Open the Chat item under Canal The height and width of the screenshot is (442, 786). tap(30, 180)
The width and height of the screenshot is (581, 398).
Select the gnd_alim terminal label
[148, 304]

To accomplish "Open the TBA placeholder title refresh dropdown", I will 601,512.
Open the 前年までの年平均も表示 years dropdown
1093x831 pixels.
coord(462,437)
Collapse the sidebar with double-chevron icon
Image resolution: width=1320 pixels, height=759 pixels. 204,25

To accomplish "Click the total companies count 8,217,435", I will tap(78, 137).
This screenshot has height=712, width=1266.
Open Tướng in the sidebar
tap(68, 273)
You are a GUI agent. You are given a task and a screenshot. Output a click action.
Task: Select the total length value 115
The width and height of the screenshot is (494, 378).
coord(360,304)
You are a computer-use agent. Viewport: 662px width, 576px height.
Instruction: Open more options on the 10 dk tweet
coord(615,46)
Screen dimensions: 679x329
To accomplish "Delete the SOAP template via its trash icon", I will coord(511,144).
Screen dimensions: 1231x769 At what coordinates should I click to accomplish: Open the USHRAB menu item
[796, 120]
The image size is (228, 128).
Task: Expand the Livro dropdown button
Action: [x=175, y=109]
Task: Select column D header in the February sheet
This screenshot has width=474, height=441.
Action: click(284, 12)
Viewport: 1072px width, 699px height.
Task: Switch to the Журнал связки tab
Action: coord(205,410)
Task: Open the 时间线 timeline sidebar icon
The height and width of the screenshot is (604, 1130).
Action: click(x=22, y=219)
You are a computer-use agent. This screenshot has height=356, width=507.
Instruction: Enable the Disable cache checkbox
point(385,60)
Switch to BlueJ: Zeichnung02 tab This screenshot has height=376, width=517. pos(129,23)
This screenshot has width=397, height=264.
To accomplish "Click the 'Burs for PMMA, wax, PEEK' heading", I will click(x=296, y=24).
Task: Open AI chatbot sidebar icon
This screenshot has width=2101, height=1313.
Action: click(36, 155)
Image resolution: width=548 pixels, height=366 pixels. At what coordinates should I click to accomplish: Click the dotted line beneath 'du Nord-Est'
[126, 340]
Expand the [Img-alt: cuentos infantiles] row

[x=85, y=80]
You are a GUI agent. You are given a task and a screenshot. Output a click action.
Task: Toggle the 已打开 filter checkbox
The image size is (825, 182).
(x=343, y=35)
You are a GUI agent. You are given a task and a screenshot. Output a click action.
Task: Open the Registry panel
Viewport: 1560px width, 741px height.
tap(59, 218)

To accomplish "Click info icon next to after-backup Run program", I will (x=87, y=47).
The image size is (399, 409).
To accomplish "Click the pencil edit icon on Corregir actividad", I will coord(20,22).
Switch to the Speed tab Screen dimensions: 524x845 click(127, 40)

◇ ◇ ◇ ◇

* What is being asked *
Please replace "GUI agent" with "screen agent" throughout the items above, keeping everything else the same.

* Correct result *
Open the Chat item under Canal The height and width of the screenshot is (442, 786). tap(30, 180)
The width and height of the screenshot is (581, 398).
Select the gnd_alim terminal label
[148, 304]

To accomplish "Open the TBA placeholder title refresh dropdown", I will 601,512.
Open the 前年までの年平均も表示 years dropdown
1093x831 pixels.
coord(462,437)
Collapse the sidebar with double-chevron icon
Image resolution: width=1320 pixels, height=759 pixels. 204,25

To accomplish "Click the total companies count 8,217,435", I will tap(78, 137).
This screenshot has height=712, width=1266.
Open Tướng in the sidebar
tap(68, 273)
You are a screen agent. You are given a task and a screenshot. Output a click action.
Task: Select the total length value 115
The width and height of the screenshot is (494, 378).
coord(360,304)
You are a computer-use agent. Viewport: 662px width, 576px height.
Instruction: Open more options on the 10 dk tweet
coord(615,46)
Screen dimensions: 679x329
To accomplish "Delete the SOAP template via its trash icon", I will coord(511,144).
Screen dimensions: 1231x769 At what coordinates should I click to accomplish: Open the USHRAB menu item
[796, 120]
The image size is (228, 128).
Task: Expand the Livro dropdown button
Action: [x=175, y=109]
Task: Select column D header in the February sheet
This screenshot has width=474, height=441.
Action: click(284, 12)
Viewport: 1072px width, 699px height.
Task: Switch to the Журнал связки tab
Action: coord(205,410)
Task: Open the 时间线 timeline sidebar icon
The height and width of the screenshot is (604, 1130).
Action: click(x=22, y=219)
You are a computer-use agent. This screenshot has height=356, width=507.
Instruction: Enable the Disable cache checkbox
point(385,60)
Switch to BlueJ: Zeichnung02 tab This screenshot has height=376, width=517. pos(129,23)
This screenshot has width=397, height=264.
To accomplish "Click the 'Burs for PMMA, wax, PEEK' heading", I will click(x=296, y=24).
Task: Open AI chatbot sidebar icon
This screenshot has width=2101, height=1313.
Action: click(36, 155)
Image resolution: width=548 pixels, height=366 pixels. At what coordinates should I click to accomplish: Click the dotted line beneath 'du Nord-Est'
[126, 340]
Expand the [Img-alt: cuentos infantiles] row

[x=85, y=80]
You are a screen agent. You are given a task and a screenshot. Output a click action.
Task: Toggle the 已打开 filter checkbox
The image size is (825, 182).
(x=343, y=35)
You are a screen agent. You are given a task and a screenshot. Output a click action.
Task: Open the Registry panel
Viewport: 1560px width, 741px height.
tap(59, 218)

To accomplish "Click info icon next to after-backup Run program", I will (x=87, y=47).
The image size is (399, 409).
To accomplish "Click the pencil edit icon on Corregir actividad", I will coord(20,22).
Switch to the Speed tab Screen dimensions: 524x845 click(127, 40)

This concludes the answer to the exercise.